La pienso como esa amiga, con la que puedo hablar cuando me derrumbo por los embates de la vida, los problemas de salud, la violencia laboral, los sueños rotos y las enfermedades; a quien le puedo decir, sin miedo a la burla, que este dolor no termino de entender, no termino de saber si lo que tengo es todo lo que soy o que los embates son parte de lo que me tocó vivir. Vuelvo a ella para pensar a la vida, como vuelvo a la vida para pensar en la Muerte. La pienso como esa amiga, que está y a veces su humor sardónico se vuelve un abrazo, un beso y unas buenas palabras. Aunque, a veces, creo que los católicos somos bastantes peculiares con el tema de la Muerte, barrocos y en momentos exagerados, por el temor a la propia Muerte, o el miedo a que no haya tierra prometida después de este valle de lágrimas. ¿Habrá tierra prometida? Creo que es un misterio que se descubre cuando el telón de nuestra representación caiga sobre nuestras cabezas.

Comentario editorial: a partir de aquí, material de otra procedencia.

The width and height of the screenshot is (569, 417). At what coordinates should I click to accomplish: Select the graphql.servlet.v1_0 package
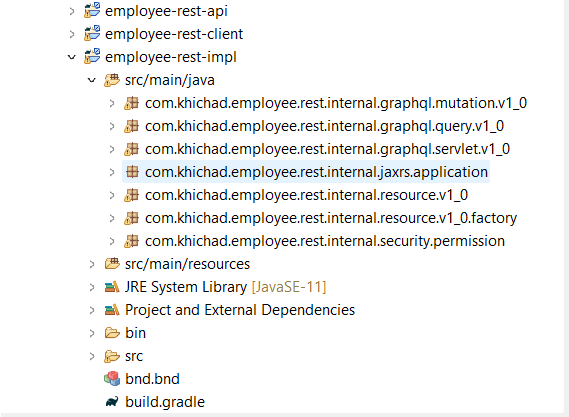click(x=327, y=149)
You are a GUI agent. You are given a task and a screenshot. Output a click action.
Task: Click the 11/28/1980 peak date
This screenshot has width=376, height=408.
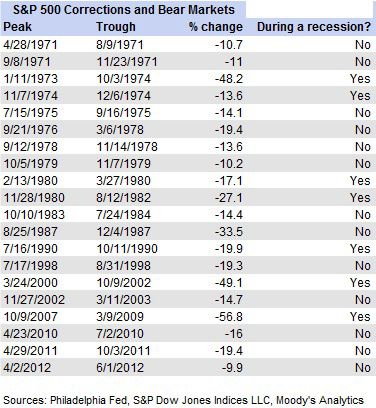(x=34, y=198)
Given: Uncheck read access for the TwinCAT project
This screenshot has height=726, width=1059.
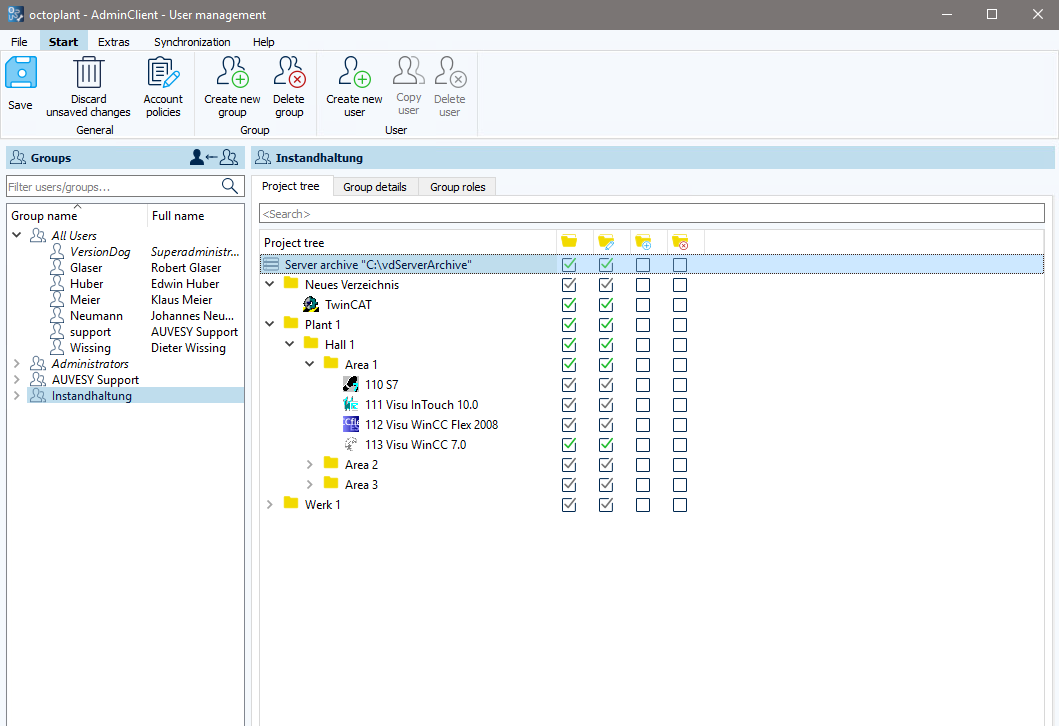Looking at the screenshot, I should pyautogui.click(x=569, y=304).
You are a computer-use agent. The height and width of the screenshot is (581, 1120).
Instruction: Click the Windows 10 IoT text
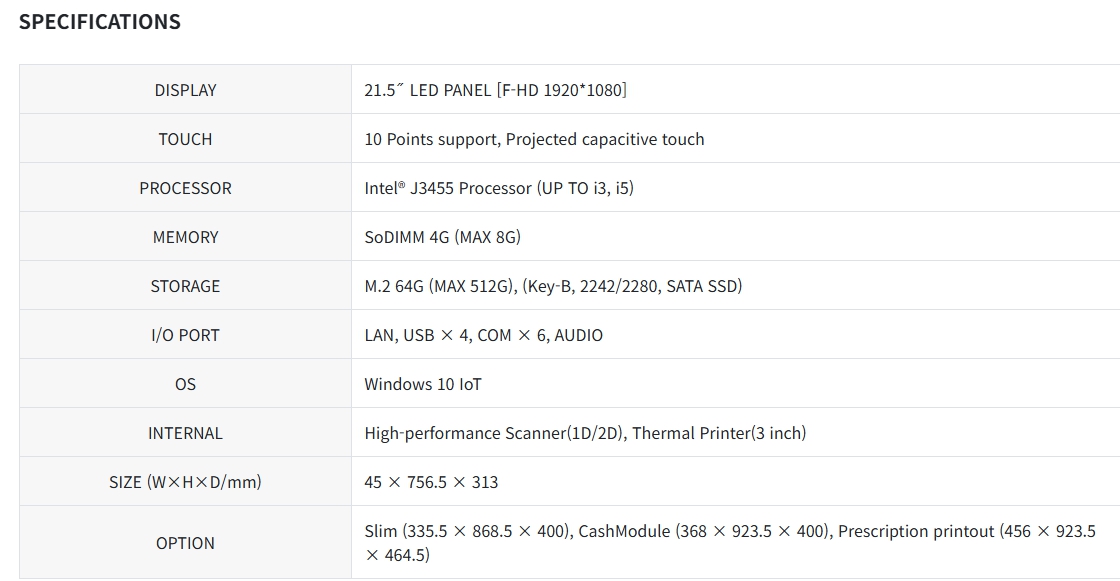click(423, 384)
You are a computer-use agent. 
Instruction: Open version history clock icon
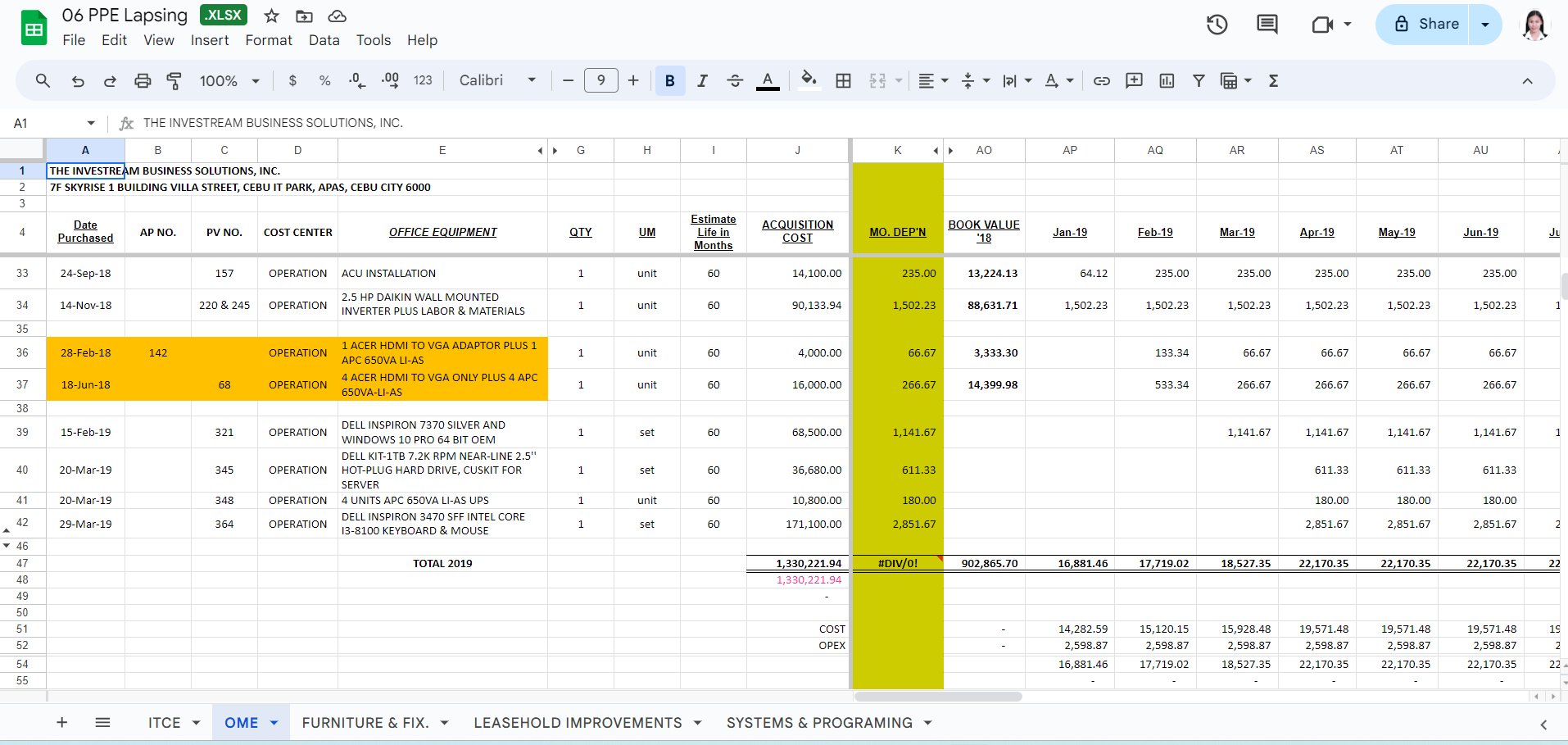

Pero ¿qué pasa para quiénes nos vayan a sobrevivir?, ¿cuál es el valor que tenemos para ellos?, ¿seremos tan significativos? Pienso en las muertes de mis abuelos, que ahora son el polvo del aleteo de palomillas, y de Huesos, que aún es fresca. Pienso en el dolor de su ausencia, pero después, finalmente, recuerdo cada momento, cada experiencia y el tiempo que nos brindaron en vida. El tiempo, lo que haya sido. Y ese vacío, ese silencia de su no-existencia, se convierte en un soplido de alegría, de felicidad, de sueños. De amor. Pensar en mis abuelos no es doloroso, dejó de serlo; pensar en Huesos, Emilio, Pico, Herón, Rigoberta, la Chata, Robin, Misha, Arnoldconejonegger y Renata… en todos esos miembros de otras especies que se incorporaron a mi familia, en cada uno de ellos, que son bastantes, y cada uno les agradezco (se me escapan sus nombres, pero no sus recuerdos). Por su tiempo, por sus juegos. Pienso que, detrás de esa ausencia falsa, hay un polvo de palomillas que me hace sentir una inmensa alegría. ¿Qué habrá sido de mí si mis muertos no hubieran estado en vida?

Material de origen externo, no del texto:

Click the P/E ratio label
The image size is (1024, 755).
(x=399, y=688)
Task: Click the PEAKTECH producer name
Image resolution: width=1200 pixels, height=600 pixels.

Por eso, pienso a la Muerte como amiga: siempre me recuerda que el dolor puede usarse para continuar, para vivir. El dolor como potencia para cumplir objetivos, el dolor como una etapa que viviremos, de distintas maneras. Pienso en la Muerte como un eterno recordatorio sobre las delicias, los portentos, los derroteros y las oscuridades de la vida. Pensarla es pensar en la vida, en nuestros muertos y en nuestra humanidad.